= Collected data =
Content starts
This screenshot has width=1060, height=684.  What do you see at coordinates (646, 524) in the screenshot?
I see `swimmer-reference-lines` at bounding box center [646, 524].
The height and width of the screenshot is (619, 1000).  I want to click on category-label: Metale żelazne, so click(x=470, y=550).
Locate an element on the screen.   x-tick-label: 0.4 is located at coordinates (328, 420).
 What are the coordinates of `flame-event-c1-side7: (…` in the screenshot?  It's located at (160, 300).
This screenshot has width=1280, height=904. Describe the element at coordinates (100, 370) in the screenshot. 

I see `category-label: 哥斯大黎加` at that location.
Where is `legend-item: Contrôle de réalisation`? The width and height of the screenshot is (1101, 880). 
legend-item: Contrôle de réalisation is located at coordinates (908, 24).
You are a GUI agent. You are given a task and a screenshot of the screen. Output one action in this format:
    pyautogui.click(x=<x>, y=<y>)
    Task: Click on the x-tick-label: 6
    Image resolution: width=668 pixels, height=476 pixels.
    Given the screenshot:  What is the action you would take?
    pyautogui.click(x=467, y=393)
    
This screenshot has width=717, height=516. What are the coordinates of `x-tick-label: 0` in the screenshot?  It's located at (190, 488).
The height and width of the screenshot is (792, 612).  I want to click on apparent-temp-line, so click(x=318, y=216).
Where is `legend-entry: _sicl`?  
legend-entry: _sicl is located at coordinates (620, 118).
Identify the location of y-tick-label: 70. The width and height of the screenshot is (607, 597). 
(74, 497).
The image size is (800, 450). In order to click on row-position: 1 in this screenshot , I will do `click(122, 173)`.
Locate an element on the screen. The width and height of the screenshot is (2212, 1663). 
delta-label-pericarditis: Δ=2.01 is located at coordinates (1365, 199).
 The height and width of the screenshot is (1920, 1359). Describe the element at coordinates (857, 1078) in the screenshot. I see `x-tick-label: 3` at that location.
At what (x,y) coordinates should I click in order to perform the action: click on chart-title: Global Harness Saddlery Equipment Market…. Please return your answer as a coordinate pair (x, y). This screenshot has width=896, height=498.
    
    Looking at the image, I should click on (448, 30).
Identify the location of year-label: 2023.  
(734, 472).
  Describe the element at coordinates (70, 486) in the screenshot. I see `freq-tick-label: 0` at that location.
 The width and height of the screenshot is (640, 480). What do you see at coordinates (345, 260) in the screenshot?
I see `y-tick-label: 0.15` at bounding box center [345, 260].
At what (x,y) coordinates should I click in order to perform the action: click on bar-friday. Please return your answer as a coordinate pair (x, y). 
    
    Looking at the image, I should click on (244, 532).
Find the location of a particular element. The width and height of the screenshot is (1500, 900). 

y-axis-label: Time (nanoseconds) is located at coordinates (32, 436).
Content ends
= PROBLEM REQUIREMENTS =
Retype the part of the records above that begins with the line containing "Identify the location of year-label: 2023." and runs through the end of the records, changing nothing.

= ANSWER =
Identify the location of year-label: 2023.  
(734, 472).
  Describe the element at coordinates (70, 486) in the screenshot. I see `freq-tick-label: 0` at that location.
 The width and height of the screenshot is (640, 480). What do you see at coordinates (345, 260) in the screenshot?
I see `y-tick-label: 0.15` at bounding box center [345, 260].
At what (x,y) coordinates should I click in order to perform the action: click on bar-friday. Please return your answer as a coordinate pair (x, y). 
    
    Looking at the image, I should click on (244, 532).
Find the location of a particular element. The width and height of the screenshot is (1500, 900). 

y-axis-label: Time (nanoseconds) is located at coordinates (32, 436).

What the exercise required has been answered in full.